遺留分という制度
3月の岡本先生の講演で遺留分という話題がありました。
ご存じの方も多いとは思いますが、どのような制度が簡単に解説しておきたいと思います。
例えば、
亡くなった夫が、全ての財産を友人や愛人などの他人に譲り渡すといった遺言を残した場合、
それが全て認められてしまうと、生前夫にいろいろな面で協力してきた家族にとってはちょっと
可哀想な話ですよね。
そこで、民法では遺留分という制度を設けています。
これは、一部の相続人に対して認められた相続財産に対する最低保証額ともいえ、その割合は
民法1028条で定められています
民法1028条 兄弟姉妹以外の相続人は、遺留分として、次の各号に掲げる区分に応じてそれぞれ当該各号に定める割合に相当する額を受ける。
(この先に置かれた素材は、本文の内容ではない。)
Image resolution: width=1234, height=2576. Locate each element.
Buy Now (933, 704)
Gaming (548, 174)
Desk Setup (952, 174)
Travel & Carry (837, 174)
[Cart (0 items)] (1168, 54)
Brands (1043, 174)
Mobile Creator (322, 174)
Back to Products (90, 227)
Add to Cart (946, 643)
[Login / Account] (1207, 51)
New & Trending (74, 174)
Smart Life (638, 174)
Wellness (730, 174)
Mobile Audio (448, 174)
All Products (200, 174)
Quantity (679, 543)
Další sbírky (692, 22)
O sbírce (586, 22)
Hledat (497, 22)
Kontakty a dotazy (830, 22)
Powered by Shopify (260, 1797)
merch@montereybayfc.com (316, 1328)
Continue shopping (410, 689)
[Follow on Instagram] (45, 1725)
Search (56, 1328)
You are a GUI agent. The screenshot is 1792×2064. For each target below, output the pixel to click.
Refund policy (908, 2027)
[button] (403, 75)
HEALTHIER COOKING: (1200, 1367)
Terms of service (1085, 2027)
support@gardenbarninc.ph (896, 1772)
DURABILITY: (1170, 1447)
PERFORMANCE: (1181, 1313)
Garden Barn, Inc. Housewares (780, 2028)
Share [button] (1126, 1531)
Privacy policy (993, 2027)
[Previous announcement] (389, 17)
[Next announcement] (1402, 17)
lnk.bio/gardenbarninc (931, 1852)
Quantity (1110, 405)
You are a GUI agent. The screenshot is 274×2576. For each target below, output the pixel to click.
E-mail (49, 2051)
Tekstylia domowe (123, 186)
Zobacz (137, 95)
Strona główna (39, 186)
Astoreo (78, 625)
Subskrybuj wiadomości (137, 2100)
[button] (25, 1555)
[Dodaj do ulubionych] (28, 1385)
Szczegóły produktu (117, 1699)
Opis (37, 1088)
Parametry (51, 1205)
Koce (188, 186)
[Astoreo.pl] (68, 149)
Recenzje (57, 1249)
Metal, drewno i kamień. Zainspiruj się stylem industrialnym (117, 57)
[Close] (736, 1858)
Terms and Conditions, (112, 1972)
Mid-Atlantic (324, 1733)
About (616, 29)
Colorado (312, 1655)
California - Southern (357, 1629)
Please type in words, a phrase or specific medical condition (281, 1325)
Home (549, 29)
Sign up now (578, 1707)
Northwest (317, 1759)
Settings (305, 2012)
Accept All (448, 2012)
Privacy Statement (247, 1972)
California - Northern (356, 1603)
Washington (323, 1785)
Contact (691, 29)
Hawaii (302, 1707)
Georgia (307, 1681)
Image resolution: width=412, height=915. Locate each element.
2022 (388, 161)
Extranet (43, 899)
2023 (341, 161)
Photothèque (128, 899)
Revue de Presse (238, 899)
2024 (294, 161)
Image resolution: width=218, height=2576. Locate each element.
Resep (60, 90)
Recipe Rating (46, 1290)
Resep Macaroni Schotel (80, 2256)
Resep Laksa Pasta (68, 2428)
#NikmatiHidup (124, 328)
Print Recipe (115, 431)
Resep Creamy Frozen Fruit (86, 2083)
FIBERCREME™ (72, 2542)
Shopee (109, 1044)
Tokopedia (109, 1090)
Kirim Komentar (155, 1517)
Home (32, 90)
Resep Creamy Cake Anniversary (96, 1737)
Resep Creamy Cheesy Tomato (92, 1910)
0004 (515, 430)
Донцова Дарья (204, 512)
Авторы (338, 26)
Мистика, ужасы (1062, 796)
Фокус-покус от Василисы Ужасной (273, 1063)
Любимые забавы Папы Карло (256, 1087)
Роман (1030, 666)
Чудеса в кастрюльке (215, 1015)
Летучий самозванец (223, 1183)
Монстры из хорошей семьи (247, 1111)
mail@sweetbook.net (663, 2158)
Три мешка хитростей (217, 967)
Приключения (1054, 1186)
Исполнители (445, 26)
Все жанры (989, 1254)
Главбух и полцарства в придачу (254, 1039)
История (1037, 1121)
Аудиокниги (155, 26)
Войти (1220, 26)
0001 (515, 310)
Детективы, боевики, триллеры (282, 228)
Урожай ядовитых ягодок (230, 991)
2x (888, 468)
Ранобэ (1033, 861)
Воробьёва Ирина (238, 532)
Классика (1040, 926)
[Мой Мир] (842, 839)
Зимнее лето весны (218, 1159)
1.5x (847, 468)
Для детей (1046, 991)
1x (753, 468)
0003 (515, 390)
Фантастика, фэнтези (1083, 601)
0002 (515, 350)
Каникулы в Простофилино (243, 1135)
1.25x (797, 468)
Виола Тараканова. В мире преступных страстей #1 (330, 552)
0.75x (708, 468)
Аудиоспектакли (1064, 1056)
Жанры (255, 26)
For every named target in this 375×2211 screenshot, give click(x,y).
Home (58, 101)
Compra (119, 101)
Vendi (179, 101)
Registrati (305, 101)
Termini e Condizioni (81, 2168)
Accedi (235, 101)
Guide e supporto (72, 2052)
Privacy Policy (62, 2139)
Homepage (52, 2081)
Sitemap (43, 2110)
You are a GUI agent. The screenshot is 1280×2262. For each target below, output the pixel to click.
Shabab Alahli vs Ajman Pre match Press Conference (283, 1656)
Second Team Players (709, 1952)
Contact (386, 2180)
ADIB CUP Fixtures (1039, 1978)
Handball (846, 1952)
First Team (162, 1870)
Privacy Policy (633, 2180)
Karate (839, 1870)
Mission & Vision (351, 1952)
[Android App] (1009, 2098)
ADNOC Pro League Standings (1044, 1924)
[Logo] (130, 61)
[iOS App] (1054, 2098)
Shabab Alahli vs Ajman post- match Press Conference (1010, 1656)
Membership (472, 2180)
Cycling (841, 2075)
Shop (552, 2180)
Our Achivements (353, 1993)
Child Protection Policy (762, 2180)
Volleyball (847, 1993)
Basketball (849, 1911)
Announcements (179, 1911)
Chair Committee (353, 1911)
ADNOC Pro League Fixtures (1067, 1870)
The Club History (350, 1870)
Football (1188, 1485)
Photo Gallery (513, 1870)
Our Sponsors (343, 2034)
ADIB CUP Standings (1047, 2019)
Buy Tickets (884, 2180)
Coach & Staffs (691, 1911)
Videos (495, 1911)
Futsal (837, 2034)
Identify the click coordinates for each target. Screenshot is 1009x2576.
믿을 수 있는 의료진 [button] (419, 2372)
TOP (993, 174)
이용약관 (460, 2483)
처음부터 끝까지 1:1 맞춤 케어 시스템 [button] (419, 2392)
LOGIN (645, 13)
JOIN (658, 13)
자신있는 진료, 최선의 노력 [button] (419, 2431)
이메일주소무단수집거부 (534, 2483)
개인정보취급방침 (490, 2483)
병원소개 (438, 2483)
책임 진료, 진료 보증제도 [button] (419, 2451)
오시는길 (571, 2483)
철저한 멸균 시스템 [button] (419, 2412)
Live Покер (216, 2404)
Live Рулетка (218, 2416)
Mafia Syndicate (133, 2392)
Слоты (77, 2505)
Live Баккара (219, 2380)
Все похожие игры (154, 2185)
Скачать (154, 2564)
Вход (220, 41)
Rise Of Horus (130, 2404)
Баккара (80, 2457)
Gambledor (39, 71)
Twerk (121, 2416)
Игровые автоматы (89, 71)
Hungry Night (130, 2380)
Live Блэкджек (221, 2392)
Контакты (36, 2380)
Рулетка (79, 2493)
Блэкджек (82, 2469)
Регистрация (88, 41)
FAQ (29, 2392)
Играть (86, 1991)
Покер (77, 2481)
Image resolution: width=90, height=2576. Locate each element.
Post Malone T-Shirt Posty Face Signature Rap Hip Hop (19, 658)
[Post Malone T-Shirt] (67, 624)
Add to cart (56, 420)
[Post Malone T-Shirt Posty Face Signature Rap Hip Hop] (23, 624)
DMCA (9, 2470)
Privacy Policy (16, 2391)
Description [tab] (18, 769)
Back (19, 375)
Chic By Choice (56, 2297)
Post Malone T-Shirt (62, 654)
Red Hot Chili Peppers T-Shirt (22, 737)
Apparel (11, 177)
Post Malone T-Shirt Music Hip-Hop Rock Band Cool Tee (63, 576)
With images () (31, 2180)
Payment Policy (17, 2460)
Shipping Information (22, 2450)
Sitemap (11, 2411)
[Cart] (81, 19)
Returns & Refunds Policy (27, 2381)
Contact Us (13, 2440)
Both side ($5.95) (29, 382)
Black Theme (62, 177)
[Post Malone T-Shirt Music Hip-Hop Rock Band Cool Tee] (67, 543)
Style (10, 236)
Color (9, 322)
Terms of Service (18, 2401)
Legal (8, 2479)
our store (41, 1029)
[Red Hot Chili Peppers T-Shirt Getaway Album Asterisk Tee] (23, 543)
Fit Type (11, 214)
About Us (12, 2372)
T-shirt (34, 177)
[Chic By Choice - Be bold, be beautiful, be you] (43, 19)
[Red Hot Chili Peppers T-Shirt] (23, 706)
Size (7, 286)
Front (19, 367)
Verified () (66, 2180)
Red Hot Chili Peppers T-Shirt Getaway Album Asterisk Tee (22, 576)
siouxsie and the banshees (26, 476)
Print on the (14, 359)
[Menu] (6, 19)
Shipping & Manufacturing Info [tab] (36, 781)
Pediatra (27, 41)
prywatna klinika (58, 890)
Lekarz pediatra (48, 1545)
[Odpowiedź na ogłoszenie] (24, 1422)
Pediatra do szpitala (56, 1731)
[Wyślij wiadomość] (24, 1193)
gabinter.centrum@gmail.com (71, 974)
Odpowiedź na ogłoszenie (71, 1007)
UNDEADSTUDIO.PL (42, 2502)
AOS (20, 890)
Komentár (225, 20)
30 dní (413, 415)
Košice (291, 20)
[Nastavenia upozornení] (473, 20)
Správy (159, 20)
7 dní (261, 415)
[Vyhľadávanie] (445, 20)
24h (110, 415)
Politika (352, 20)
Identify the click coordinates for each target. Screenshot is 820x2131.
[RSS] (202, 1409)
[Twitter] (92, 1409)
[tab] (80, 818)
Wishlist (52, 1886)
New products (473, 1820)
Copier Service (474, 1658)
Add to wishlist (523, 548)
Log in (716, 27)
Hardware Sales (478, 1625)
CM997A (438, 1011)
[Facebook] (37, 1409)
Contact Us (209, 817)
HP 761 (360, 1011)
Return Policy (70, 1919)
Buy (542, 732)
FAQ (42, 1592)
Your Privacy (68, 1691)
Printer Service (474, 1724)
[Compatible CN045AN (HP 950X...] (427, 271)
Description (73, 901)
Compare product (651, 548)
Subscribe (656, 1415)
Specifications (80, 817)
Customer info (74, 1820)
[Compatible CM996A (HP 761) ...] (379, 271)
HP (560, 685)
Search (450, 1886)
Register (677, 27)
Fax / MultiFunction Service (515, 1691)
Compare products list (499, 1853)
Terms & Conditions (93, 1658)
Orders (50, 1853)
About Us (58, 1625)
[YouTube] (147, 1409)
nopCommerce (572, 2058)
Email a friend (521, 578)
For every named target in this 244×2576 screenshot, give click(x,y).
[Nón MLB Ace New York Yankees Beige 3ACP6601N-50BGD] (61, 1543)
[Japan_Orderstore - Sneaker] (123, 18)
1 直系尊属のみが相続人である場合 被相続人の財産の3分の1
2 前号に掲げる場合以外の場合 被相続人の財産の2分の1
(イメージ図)
なお、民法では遺留分に違反する遺言はできないとされていますが、だからといって遺言が当然に無効となるわけではありません。
遺留分に違反する遺言がなされた場合、それに納得がいかない相続人は、遺留分減殺請求権を行使する必要があります。
また、兄弟姉妹には1028条からも分かるように、兄弟姉妹には遺留分はありません。
相続人が配偶者と兄弟姉妹だけの場合、配偶者にすべての財産を譲り渡したいのでしたら、配偶者にすべての財産を相続させる内容の遺言をすれば、それを実現することが出来ます。